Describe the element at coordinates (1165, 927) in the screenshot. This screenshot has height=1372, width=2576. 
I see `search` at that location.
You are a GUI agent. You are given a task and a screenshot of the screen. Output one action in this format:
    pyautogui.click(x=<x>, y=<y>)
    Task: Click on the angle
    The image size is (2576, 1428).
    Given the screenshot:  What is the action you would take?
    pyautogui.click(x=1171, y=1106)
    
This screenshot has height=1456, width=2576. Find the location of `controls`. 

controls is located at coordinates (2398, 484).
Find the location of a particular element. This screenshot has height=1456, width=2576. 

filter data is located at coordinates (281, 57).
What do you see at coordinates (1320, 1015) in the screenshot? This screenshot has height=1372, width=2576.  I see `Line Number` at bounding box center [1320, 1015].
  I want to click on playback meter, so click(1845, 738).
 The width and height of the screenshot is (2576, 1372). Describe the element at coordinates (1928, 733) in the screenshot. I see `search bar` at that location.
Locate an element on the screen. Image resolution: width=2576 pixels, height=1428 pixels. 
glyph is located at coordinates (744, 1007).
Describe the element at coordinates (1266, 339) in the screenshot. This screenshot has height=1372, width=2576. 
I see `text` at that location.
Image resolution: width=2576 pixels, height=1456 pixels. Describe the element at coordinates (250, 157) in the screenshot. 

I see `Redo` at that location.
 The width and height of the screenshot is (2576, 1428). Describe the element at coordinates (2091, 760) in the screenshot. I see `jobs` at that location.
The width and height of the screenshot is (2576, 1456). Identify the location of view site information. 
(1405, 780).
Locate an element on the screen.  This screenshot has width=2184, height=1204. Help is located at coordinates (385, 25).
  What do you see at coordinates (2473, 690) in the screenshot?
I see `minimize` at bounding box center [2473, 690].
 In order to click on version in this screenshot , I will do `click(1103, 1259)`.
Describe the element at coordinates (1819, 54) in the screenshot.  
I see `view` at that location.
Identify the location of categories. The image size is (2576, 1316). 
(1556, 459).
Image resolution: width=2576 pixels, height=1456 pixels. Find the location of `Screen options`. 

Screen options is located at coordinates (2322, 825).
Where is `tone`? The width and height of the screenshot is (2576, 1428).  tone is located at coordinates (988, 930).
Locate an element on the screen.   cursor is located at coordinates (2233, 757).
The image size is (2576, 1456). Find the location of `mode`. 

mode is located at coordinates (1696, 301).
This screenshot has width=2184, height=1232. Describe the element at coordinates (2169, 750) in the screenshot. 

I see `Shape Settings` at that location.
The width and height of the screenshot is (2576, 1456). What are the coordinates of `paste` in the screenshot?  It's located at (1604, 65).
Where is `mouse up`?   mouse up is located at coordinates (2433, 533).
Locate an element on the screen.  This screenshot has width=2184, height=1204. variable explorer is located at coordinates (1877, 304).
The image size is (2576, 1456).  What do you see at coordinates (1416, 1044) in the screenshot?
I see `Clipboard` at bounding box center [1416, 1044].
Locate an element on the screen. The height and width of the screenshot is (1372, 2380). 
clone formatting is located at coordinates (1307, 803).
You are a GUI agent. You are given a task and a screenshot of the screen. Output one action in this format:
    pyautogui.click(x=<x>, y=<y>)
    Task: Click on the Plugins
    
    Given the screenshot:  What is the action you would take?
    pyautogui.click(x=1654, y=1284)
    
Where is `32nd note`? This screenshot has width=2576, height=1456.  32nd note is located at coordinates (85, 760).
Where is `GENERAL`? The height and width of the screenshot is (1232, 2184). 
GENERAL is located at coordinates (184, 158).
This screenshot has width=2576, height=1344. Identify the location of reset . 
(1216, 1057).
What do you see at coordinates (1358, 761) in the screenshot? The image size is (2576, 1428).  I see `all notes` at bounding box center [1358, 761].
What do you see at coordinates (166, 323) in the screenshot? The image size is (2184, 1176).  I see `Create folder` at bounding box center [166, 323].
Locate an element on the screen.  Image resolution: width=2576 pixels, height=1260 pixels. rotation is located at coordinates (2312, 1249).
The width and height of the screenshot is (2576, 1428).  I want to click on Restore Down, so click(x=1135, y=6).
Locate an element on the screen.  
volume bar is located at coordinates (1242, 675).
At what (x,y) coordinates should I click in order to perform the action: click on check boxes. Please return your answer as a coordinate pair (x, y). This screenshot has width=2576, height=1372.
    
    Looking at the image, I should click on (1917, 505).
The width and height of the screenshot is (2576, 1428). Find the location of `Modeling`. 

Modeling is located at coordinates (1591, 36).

■ **SET TASK**
Copy the lines above without any change, from the line with "coordinates (2312, 1249)." through the last line.

■ **TASK ANSWER**
Locate an element on the screen.  Image resolution: width=2576 pixels, height=1260 pixels. rotation is located at coordinates (2312, 1249).
The width and height of the screenshot is (2576, 1428).  I want to click on Restore Down, so click(x=1135, y=6).
Locate an element on the screen.  
volume bar is located at coordinates (1242, 675).
At what (x,y) coordinates should I click in order to perform the action: click on check boxes. Please return your answer as a coordinate pair (x, y). This screenshot has width=2576, height=1372.
    
    Looking at the image, I should click on (1917, 505).
The width and height of the screenshot is (2576, 1428). Find the location of `Modeling`. 

Modeling is located at coordinates (1591, 36).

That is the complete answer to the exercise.